Divisioni sulla strategia per Gaza anche tra i Paesi arabi
Il vertice d'emergenza di martedì è sembrato certamente mostrare armonia tra i membri della Lega Araba, o almeno tra quelli presenti in sala.
I governi di tutta la regione hanno rilasciato dichiarazioni che ribadiscono il loro sostegno alla proposta egiziana, che potrebbe essere sufficiente a frenare le ambizioni controverse di Trump per il momento.
Ma, a porte chiuse, i funzionari giordani hanno dichiarato a Euronews di essere preoccupati per la mancata partecipazione dei leader dei Paesi chiave della regione, contrapponendovi il re giordano, che secondo loro si è dimostrato "pronto a essere presente in ogni occasione per risolvere la crisi".
Abdullah II è stato il primo, e finora unico, leader arabo a incontrare Trump, dove ha parlato dei piani per Gaza.
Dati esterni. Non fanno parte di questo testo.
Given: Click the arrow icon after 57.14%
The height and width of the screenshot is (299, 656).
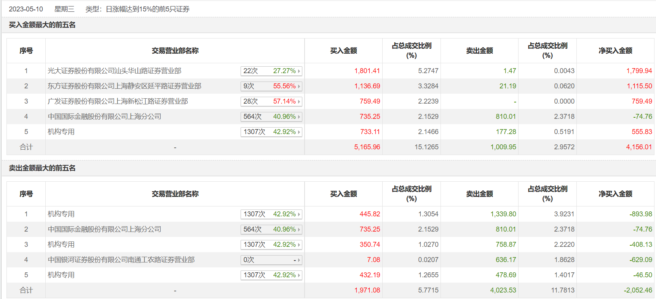Looking at the screenshot, I should pos(299,102).
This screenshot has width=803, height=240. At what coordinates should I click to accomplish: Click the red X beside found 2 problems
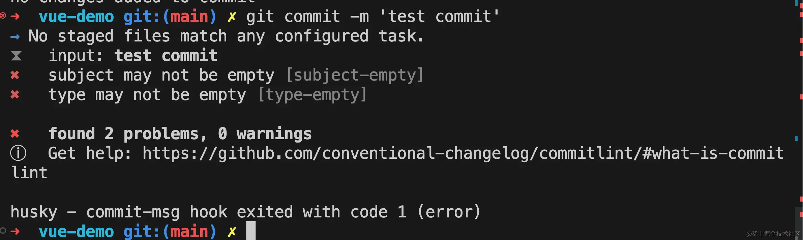tap(15, 133)
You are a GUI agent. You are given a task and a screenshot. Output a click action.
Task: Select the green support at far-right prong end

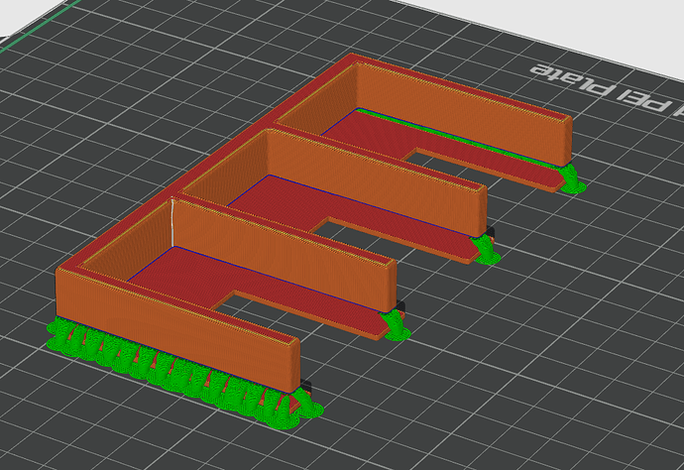click(x=571, y=179)
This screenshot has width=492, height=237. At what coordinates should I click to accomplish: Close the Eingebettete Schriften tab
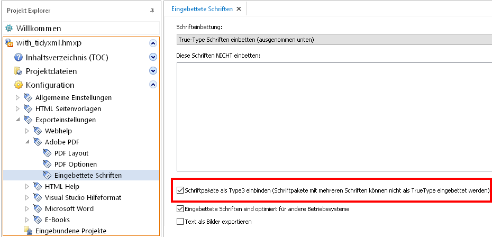pyautogui.click(x=239, y=8)
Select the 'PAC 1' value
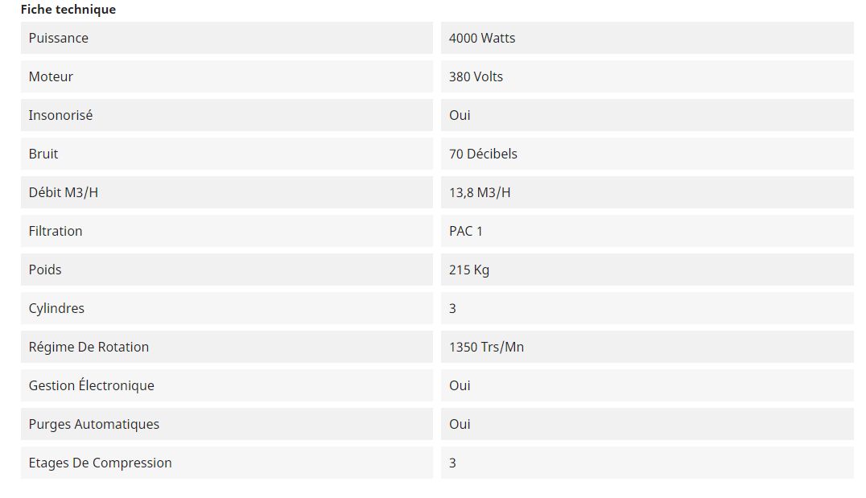 (x=466, y=231)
Non tutti però sono stati contenti. Il leader algerino Abdelmadjid Tebboune si è ritirato con rabbia dal vertice del Cairo e l'agenzia di stampa ufficiale del Paese ha riferito di essere "profondamente turbato" dopo che i membri del Consiglio di Cooperazione del Golfo si sono incontrati con i leader giordani ed egiziani a Riyadh il 21 febbraio per un "mini-vertice" su Gaza.
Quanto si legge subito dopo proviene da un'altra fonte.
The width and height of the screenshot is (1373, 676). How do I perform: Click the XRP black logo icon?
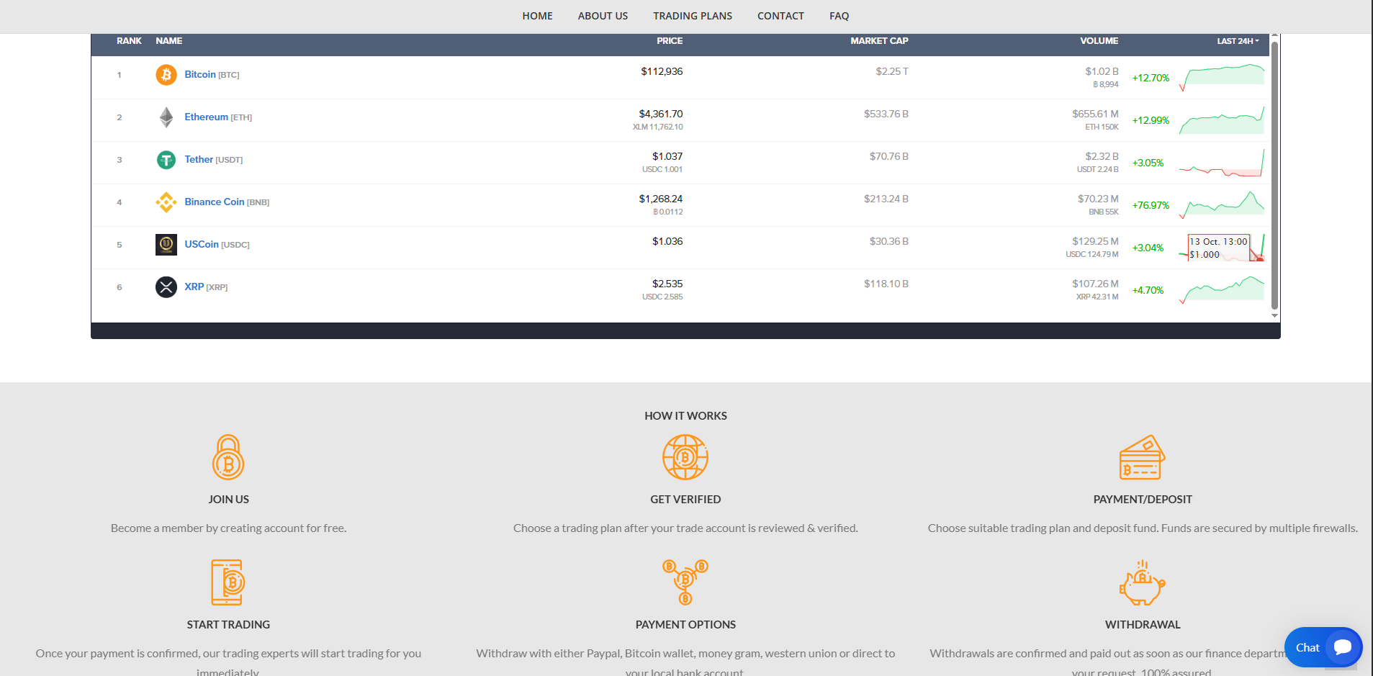166,287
L'Algeria ha affermato che ciò equivale a "monopolizzare il processo da parte di un gruppo ristretto e limitato, come se il sostegno alla causa palestinese fosse diventato un diritto esclusivo di pochi".
Arabia Saudita ed Emirati Arabi Uniti i grandi assenti al vertice del Cairo su Gaza
Nel frattempo, anche i leader di alcuni dei Paesi contro cui l'Algeria ha puntato il dito sono rimasti fuori. In particolare, il principe ereditario dell'Arabia Saudita Mohammed Bin Salman e il leader degli Emirati Arabi Uniti Mohammed bin Zayed Al Nahyan non erano presenti al Cairo.
Alghannam ritiene che ciò sia in parte dovuto al denaro. "Entrambi i leader sono stati al centro delle discussioni precedenti, in particolare a Riyadh, e potrebbero aver considerato il vertice del Cairo meno decisivo o superfluo. L'Arabia Saudita e gli Emirati Arabi Uniti, con la loro significativa influenza economica e politica, potrebbero preferire esercitare la loro influenza in contesti più piccoli e controllati", ha detto, menzionando l'incontro di Riyadh.
Schenker è stato più diretto nella sua analisi. "Questi Paesi, in particolare l'Arabia Saudita e gli Emirati Arabi Uniti, non sono più il bancomat del mondo arabo. E con i prezzi del petrolio scesi a 70 dollari al barile, non credo che si sentano particolarmente ricchi in questi giorni", ha detto.
Ma, nonostante i disaccordi e l'ambiguità che ancora permangono, Fakih e molti altri considerano la proposta della Lega Araba, sostenuta all'unanimità, come un risultato e qualcosa su cui lavorare in futuro. "È un punto di partenza per la discussione", ha concluso Fakih, "lo vedo come una merce di scambio".